Go言語では、値オブジェクトもエンティティと同様に構造体(struct)として表現されます。しかし、値オブジェクトの最も重要な特性である「不変性(Immutability)」と「値による等価性」をGoの言語特性に合わせて表現する必要があります。

Go言語における値オブジェクトの実装では、以下の点を考慮します。

  1. 構造体による表現: 値オブジェクトの属性は、Goのstructとして定義します。関連する複数の属性をまとめて、一つの意味のある概念として扱います。

  2. 不変性: 値オブジェクトは一度作成されると、その状態は変更されません。Goでは、これを強制するために以下の方法が考えられます。

    1. フィールドの非エクスポート: 構造体のフィールドを小文字で始めることで、パッケージ外からの直接アクセスを防ぎます。これにより、外部からフィールドを直接変更されることを防ぎます。

    2. セッターメソッドの不提供: 状態を変更するようなセッターメソッドは提供しません。もし値の変更が必要な場合は、新しい値オブジェクトのインスタンスを生成するようなメソッド(例: WithNewValue())を提供し、既存のオブジェクトは変更しないようにします。

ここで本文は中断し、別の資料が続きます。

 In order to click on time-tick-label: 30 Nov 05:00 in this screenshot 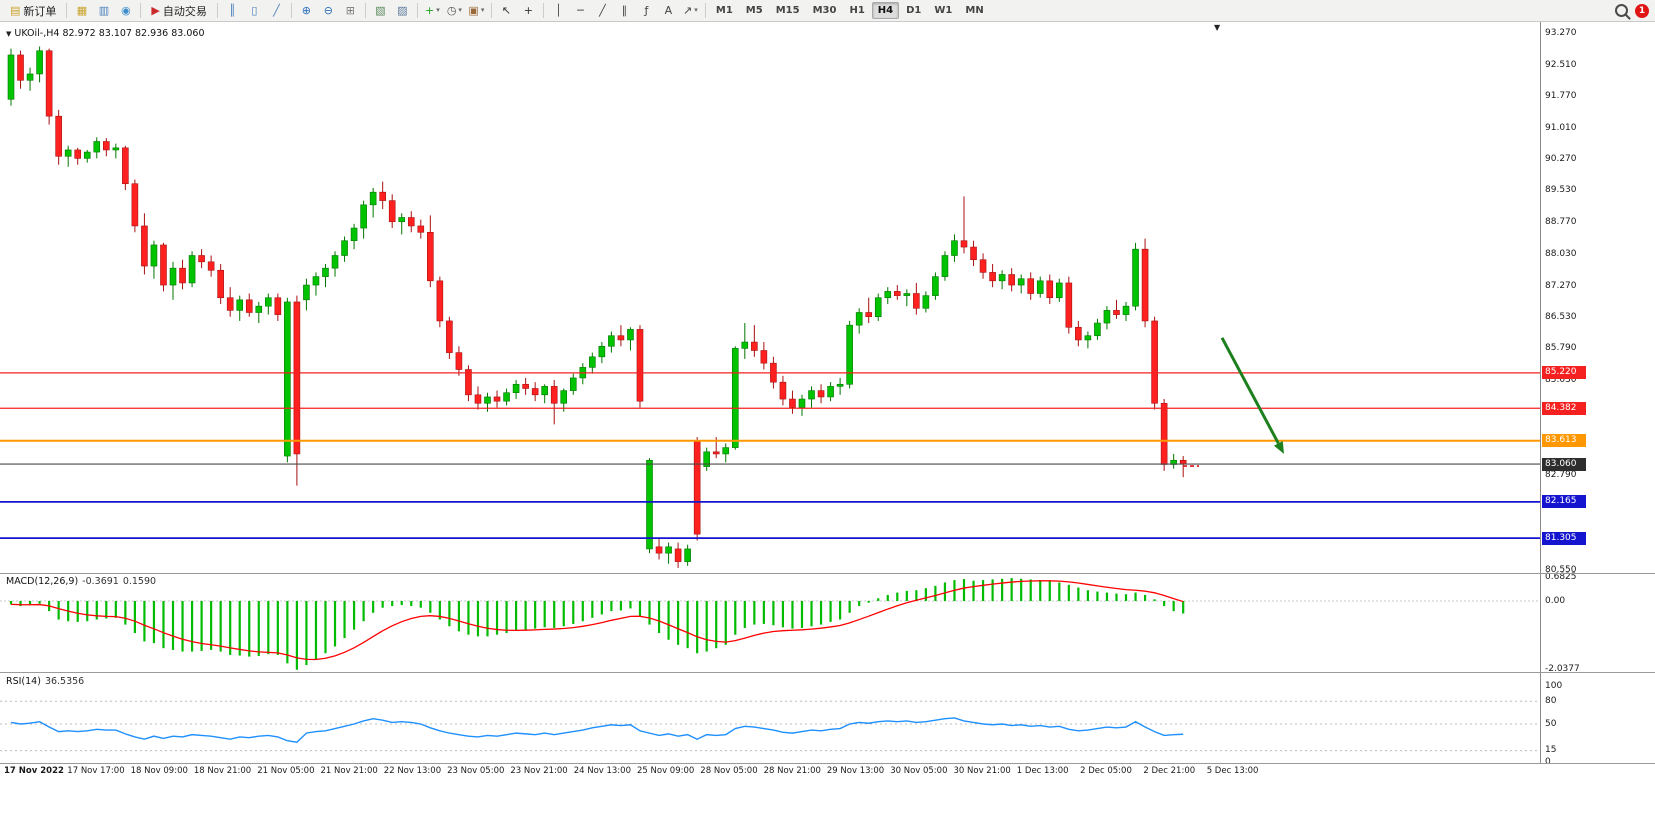, I will do `click(919, 771)`.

    3. コンストラクタ関数のみ提供: 値オブジェクトのインスタンスは、コンストラクタ関数(例: NewUserName, NewAddress)を通じてのみ生成されるようにします。この関数内で、すべてのフィールドが初期化され、バリデーションが行われます。

  3. 値による等価性: 値オブジェクトの等価性は、その属性値がすべて同じであるかどうかによって判断されます。Goでは、これを実現するためにEqualsのようなメソッドを実装することが一般的です。このメソッドは、比較対象のすべてのフィールドが一致する場合にtrueを返します。

  4. バリデーション: 値オブジェクトが常に有効な状態であることを保証するために、コンストラクタ関数内で厳密なバリデーションを行います。これにより、不正な値を持つオブジェクトが生成されることを防ぎ、ドメインの整合性を保ちます。

  5. 関連する振る舞い: 値オブジェクトに関連する振る舞い(例: 金額の加算、日付の計算など)は、その値オブジェクトのメソッドとして実装します。これらのメソッドは、不変性を保つために、新しい値オブジェクトを返すようにします。